Jesus told his disciples to “take up their cross and follow me” a year before his trial and execution. And his disciples at that time would have heard it very differently from the way we interpret it today. To the disciples, a cross wasn't a symbol of atonement, forgiveness, or forbearance — it was an official mode of execution, by oppressors and occupiers. It was an instrument of terror. Jesus' words to the disciples were not just a warning. They were an exhortation to follow him anyway, in complete defiance of the very worst anyone could possibly do to us.

This isn't an easy teaching. It must have been terrifying for those who heard it first hand, those who didn't yet know about the resurrection.

Interesting, then, that after Jesus' death and resurrection the cross was adopted as a symbol of this radical new way. Although not the only symbol used by the early Christians (the ichthus or 'fish' as an acronym for Jesus was perhaps the most visible), the cross was the most subversive. Early Church writings tell us that the cross was central to preaching and worship, and that Christians would often pray standing, with their arms outstretched, making themselves into visual representations. At a time when Rome was still crucifying people, including Christians themselves, this could be seen as an ultimate defiance of state practices.

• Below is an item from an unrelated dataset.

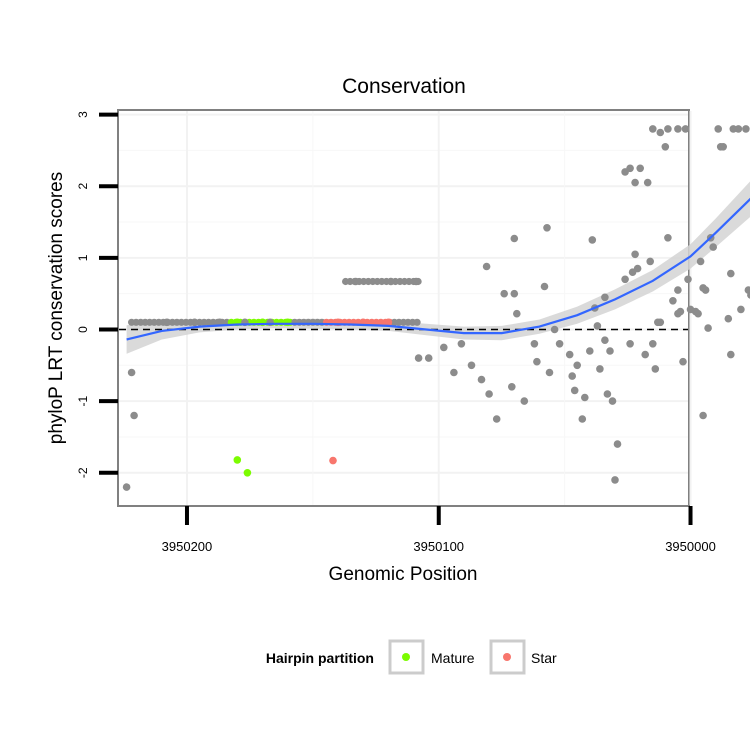 The image size is (750, 750). I want to click on legend: Hairpin partition Mature Star, so click(412, 657).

When Constantine made Christianity the official religion, crucifixion was no longer used as a method of execution, and the meaning of the cross was reinterpreted. It was used in war against other religions on the shields of Crusaders, and later reimagined by Luther as a symbol of personal sinfulness and our need for God's redeeming grace.

It has most recently become a symbol for reconciliation, most prominently through Coventry Cross of Nails and the White Cross of El Salvador.

So it's been helpful for me to remember that when the apostles heard a call to pick up their cross, they could only understand it as a call to persecution — a command to bring freedom by taking up a cross, rather than a sword, trusting in non-violent resistance and a radical new vision.

These days, I wear my cross proudly. To me it is still a symbol of resurrection and life, forgiveness, and redemption, but I also once again see it as a symbol of resistance — a pledge that as disciples of Jesus we will not comply with the oppression of empire. We will stand against it without becoming it. The oppressors can do their worst, and we will still walk in the footsteps of the one who brought freedom.